Steve Glod est gestionnaire du fonds BL-Equities Japan auprès de BLI (Photo: BLI)

Steve Glod est gestionnaire du fonds BL-Equities Japan auprès de BLI (Photo: BLI)

Après les élections de décembre 2012, le nouveau Premier ministre Shinzo Abe et son gouvernement ont mis sur pied un ambitieux programme économique visant à redonner un élan à l'économie japonaise, en berne depuis des décennies, et à briser la spirale déflationniste qui pèse sur les investissements des entreprises et la consommation des ménages.

Ces mesures, baptisées «Abenomics», reposent sur trois piliers : une politique monétaire expansionniste, une augmentation des dépenses budgétaires et la mise en place de réformes structurelles. Si le bienfondé des volets monétaire et budgétaire fait débat parmi les économistes, l'apport des réformes structurelles fait l'unanimité.

La mise en œuvre de ces dernières s'impose en effet pour contrer les importants problèmes qui touchent le Japon. Compte tenu de sa structure démographie défavorable, le pays du Soleil levant voit sa population active décroître à un rythme inquiétant. S'il veut inverser la tendance, le gouvernement nippon n'aura d'autre choix que d'assouplir sa très rigide politique d'immigration et de parvenir à augmenter le taux de participation des femmes dans la main-d'œuvre.

Un autre problème touche à la rentabilité des entreprises japonaises, actuellement nettement inférieure à celle de leurs homologues internationaux, et ceci pour de multiples raisons.
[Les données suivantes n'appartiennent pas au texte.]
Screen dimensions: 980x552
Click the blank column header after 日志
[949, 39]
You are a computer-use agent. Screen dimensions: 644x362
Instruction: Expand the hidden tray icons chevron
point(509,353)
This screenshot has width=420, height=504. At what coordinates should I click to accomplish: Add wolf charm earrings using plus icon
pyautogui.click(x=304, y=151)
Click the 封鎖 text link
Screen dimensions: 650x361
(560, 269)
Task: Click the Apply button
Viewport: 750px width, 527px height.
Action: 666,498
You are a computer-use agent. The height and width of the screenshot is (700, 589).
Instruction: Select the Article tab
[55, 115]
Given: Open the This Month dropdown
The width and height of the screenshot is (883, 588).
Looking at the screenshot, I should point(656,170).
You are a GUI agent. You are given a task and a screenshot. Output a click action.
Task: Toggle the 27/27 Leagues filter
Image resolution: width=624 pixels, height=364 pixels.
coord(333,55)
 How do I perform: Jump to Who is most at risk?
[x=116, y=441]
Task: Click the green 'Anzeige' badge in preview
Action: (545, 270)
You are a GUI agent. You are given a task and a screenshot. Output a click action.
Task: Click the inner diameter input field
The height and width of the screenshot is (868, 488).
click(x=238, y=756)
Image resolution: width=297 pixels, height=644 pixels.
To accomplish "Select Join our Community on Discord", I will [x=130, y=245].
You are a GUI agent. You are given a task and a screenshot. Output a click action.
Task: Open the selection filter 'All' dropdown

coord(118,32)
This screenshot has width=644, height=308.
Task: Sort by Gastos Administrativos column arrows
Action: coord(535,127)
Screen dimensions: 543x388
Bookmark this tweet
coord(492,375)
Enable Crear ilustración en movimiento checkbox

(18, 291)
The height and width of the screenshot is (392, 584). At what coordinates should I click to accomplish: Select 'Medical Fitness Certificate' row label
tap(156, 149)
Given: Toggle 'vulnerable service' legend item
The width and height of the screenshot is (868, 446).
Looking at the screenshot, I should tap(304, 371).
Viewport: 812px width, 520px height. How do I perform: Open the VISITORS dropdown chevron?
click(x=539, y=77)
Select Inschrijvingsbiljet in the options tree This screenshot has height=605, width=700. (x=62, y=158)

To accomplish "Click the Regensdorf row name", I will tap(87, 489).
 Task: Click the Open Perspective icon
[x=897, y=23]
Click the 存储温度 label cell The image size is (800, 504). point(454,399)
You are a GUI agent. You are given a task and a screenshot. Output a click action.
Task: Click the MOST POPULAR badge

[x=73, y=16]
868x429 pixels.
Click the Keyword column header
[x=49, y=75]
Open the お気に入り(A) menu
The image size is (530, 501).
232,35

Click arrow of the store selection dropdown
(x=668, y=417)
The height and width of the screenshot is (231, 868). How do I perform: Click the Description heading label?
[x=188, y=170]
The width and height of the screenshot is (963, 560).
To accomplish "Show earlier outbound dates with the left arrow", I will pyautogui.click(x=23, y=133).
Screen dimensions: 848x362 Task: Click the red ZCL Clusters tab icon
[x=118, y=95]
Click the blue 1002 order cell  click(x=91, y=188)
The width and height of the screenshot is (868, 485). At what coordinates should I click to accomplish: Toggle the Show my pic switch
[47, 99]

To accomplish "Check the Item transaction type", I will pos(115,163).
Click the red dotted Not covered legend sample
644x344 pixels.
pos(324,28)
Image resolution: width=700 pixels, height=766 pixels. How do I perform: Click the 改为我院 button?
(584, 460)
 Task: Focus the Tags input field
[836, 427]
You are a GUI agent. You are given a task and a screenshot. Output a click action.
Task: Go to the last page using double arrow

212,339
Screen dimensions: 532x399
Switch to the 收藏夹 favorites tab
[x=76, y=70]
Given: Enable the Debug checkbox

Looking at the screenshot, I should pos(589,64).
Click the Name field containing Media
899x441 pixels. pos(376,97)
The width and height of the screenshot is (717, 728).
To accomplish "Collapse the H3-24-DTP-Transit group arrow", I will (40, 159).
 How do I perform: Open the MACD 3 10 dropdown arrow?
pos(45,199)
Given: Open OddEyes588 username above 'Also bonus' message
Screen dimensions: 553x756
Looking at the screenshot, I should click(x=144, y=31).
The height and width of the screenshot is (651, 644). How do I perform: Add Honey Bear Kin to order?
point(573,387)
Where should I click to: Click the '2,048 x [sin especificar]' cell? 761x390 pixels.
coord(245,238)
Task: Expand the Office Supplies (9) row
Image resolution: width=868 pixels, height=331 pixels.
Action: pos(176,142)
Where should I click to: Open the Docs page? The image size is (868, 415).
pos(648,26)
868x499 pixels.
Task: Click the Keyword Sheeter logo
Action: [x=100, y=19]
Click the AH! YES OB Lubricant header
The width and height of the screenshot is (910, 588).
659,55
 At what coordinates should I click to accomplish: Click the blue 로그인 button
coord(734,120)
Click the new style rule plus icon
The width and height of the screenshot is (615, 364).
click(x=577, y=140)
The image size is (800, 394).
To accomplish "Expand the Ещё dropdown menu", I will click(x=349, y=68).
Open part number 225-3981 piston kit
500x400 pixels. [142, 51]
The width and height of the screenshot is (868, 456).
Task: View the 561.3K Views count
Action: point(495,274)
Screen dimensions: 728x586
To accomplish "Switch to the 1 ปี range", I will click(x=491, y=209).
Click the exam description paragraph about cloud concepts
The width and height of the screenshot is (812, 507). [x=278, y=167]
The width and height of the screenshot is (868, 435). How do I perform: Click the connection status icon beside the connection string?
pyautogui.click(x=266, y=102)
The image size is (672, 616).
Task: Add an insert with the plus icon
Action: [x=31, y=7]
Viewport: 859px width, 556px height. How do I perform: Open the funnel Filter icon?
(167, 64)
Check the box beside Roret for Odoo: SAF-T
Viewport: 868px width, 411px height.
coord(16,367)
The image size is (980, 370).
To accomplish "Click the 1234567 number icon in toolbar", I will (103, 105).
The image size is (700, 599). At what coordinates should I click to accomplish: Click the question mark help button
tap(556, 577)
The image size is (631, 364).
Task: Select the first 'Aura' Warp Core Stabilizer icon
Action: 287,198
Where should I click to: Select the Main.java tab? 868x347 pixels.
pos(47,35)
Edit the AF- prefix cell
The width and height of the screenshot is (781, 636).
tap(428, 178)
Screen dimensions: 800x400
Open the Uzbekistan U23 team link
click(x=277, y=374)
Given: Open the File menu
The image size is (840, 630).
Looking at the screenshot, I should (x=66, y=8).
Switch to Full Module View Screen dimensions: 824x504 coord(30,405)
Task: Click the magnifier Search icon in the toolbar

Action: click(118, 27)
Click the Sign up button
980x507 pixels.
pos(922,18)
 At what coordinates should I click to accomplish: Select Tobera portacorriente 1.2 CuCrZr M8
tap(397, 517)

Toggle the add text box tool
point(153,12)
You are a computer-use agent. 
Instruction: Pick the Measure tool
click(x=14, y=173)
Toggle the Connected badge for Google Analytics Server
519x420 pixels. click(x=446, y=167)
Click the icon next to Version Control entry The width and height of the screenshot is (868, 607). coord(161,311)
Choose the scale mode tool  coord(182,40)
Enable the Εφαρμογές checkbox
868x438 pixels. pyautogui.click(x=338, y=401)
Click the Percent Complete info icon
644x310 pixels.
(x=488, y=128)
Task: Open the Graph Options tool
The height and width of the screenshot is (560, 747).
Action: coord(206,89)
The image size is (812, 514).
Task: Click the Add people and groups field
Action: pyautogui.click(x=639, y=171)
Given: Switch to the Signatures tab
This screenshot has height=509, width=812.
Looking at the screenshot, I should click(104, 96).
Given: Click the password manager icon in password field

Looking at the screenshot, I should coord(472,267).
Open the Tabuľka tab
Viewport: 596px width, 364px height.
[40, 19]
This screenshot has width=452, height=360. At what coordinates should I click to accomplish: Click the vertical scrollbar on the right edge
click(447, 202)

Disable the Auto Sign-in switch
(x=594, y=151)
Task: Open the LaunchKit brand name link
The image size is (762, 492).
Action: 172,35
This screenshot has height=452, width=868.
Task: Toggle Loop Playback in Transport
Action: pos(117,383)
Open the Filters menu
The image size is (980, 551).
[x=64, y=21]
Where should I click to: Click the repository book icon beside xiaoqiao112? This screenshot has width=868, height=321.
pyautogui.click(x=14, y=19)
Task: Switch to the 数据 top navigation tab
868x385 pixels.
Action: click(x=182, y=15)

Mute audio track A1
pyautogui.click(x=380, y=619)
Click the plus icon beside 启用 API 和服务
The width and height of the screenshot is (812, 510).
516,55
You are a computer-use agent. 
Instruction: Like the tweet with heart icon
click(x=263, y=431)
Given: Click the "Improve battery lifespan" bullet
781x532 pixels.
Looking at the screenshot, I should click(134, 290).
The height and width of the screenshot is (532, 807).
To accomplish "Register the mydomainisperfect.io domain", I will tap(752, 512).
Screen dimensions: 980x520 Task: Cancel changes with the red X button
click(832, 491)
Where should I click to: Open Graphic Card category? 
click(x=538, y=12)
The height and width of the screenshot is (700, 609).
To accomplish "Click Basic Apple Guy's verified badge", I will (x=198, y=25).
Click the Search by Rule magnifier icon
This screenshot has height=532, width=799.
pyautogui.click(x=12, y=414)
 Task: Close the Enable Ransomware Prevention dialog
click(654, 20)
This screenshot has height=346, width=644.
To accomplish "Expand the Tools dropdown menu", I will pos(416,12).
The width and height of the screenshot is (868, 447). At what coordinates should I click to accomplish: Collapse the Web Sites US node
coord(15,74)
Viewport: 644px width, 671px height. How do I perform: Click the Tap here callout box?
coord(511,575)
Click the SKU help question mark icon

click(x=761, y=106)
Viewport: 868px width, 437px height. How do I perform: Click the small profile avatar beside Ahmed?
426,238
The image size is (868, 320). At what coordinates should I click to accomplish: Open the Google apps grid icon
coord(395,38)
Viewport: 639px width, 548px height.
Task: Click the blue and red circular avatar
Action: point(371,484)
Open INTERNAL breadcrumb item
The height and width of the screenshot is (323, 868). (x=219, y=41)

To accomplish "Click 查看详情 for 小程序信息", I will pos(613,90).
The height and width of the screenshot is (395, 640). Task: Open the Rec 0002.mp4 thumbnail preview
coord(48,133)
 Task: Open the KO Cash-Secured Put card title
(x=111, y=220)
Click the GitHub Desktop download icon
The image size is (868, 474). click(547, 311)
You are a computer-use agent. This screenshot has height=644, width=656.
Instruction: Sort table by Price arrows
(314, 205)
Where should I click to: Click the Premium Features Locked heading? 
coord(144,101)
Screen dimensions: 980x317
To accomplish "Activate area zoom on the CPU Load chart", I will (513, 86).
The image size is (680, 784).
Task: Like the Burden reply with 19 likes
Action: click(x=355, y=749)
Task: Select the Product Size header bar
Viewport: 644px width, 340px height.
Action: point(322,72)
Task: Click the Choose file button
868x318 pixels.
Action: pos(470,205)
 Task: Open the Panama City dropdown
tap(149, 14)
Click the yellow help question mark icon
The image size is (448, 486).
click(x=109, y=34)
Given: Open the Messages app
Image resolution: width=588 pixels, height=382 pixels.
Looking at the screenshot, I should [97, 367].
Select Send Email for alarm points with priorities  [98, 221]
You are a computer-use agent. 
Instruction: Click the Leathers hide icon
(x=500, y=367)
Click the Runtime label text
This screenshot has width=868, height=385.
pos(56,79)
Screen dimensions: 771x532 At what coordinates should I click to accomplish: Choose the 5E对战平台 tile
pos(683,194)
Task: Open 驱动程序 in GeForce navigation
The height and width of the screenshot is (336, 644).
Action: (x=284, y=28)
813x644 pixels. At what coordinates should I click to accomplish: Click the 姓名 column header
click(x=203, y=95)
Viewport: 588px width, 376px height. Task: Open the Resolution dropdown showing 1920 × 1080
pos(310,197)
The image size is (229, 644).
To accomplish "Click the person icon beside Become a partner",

Dans plusieurs secteurs d'activités, la complexité des réglementations constitue une entrave à la productivité et à l'innovation. Des géants de l'électronique tels que Sony ou Sharp, jadis leaders dans leur secteur, enregistrent aujourd'hui des pertes et se font devancer par leurs concurrents internationaux comme Apple ou Samsung. La culture japonaise tend également à maintenir à flot des entreprises non rentables et ses énormes conglomérats se montrent réticents à stopper leurs activités déficitaires. Autant d'obstacles au processus de destruction créatrice qui conduit à la disparation des entreprises non rentables et incite celles qui sont solides et innovantes à se développer. Sur le marché du travail, la rigidité du système japonais favorise les emplois à vie et est une entrave à la mobilité des travailleurs, pourtant nécessaire afin de garantir une allocation judicieuse des ressources humaines du pays.

Triple objectif

Les réformes structurelles imaginées par le gouvernement poursuivent un triple objectif : améliorer le climat des affaires, promouvoir l'innovation et encourager le secteur privé à faire basculer les ressources allouées à des activités en déclin vers les segments de croissance. Efficacement mises en œuvre, ces initiatives pourraient déclencher un cercle vertueux dans le cadre duquel une augmentation de la productivité des entreprises et des salaires serait à la base d'une croissance économique plus vigoureuse. Déterminées à améliorer leur politique de rémunération des actionnaires et à privilégier davantage la rentabilité, les grandes entreprises nippones semblent prêtes à jouer le jeu. À l'instar de Toyota ou Hitachi, certaines d'entre elles ont déjà commencé à augmenter les salaires, alors que la majorité attend toujours que la promesse d'Abe de faire avancer les réformes structurelles se traduise par des résultats concrets.

Ces réformes seront difficiles à mettre en place et nécessiteront l'émergence d'un consensus national entre les entreprises, le gouvernement et les syndicats. Patience et persévérance seront les mots-clés sur le chemin escarpé d'une relance économique durable. Deux axes sont à privilégier pour les investisseurs : un horizon d'investissement à long terme et la priorité donnée aux entreprises de qualité disposant d'un avantage compétitif. Ces dernières sont moins tributaires de l'issue incertaine des politiques budgétaire et monétaire des Abenomics, tout en étant bien positionnées pour tirer parti des réformes structurelles inévitables.